Berrin BENLI YAVUZ1, Necdet POYRAZ2, Gul KANYILMAZ1, Meryem AKTAN1, Ismail H. TUNCEZ3, Mehmet KOC1

1Necmettin Erbakan University, Meram Faculty of Medicine, Department of Radiation Oncology, Konya, TURKIYE
2Necmettin Erbakan University, Meram Faculty of Medicine, Department of Radiology, Konya, TURKIYE
3Konya Provincial Health Directorate, Department of Public Health and Biostatistics, Konya, TURKIYE

Keywords: Breast cancer, Tamoxifen, Aromatase inhibitors, Pulmonary fibrosis
The aim of the present study is to investigate the effects of hormone therapy on pulmonary fibrosis in patients who received curative conformal radiotherapy for breast cancer. Data of 469 patients were evaluated. Computerized tomography images were evaluated by a radiologist as blindly.
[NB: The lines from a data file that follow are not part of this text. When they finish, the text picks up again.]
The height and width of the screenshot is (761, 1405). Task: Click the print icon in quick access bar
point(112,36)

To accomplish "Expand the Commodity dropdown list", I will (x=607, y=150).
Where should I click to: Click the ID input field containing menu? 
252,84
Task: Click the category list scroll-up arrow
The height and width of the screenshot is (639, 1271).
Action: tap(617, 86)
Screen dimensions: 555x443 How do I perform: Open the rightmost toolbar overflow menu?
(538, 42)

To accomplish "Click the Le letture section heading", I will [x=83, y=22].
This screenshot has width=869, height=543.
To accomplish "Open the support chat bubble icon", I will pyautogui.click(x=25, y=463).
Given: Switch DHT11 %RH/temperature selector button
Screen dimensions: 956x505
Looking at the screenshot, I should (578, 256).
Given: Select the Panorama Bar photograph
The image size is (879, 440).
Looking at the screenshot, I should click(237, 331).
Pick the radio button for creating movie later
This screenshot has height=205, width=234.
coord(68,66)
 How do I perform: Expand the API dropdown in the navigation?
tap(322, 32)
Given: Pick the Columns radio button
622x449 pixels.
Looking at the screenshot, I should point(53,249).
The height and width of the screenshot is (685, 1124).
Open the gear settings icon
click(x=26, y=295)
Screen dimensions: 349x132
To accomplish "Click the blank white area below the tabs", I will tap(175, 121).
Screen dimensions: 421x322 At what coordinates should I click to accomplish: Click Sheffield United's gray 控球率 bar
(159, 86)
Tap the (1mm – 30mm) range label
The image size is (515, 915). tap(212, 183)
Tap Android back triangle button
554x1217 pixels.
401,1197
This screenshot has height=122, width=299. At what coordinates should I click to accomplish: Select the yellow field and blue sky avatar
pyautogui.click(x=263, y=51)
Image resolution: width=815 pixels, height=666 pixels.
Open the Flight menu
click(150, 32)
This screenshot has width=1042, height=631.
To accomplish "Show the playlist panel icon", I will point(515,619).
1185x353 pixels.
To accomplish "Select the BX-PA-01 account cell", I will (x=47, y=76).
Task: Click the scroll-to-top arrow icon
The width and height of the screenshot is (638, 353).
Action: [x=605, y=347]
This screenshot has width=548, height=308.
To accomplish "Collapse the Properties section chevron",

The influence of hormone therapy (tamoxifen and aromatase inhibitors), age, menopause, radiotherapy fields, ipsilateral lung volume receiving 5 Gy (V5), ipsilateral lung volume receiving 20 Gy (V20), ipsilateral mean lung dose (MLD) and the effects of taxane group of chemotherapy on pulmonary fibrosis were investigated. The mean age was 51 (range 27-83) years. As hormone therapy, 159 patients (33.9%) used tamoxifen and 253 patients (53.9%) used aromatase inhibitors. A significant relationship was found between both 6th month lung fibrosis and 2nd year lung fibrosis, and V5, V20, MLD, regional lymphatic irradiation and hormone therapy use. More grade 2 fibrosis was detected in the patients who received tamoxifen compared to the patients who received aromatase inhibitors and the control group (p< 0.001). No association was found between menopausal status, age, and taxane group chemotherapy and lung fibrosis development. In multivariate analysis, V5, MLD, and using hormone therapy were shown to be independent predictors of the risk of developing fibrosis at both 6 months and 2 years. Use of tamoxifen increases early and late lung fibrosis more than aromatase inhibitors in patients who receive radiotherapy for breast cancer. However, V5, V20, MLD and regional lymph node irradiation also contribute to the prevalence of fibrosis.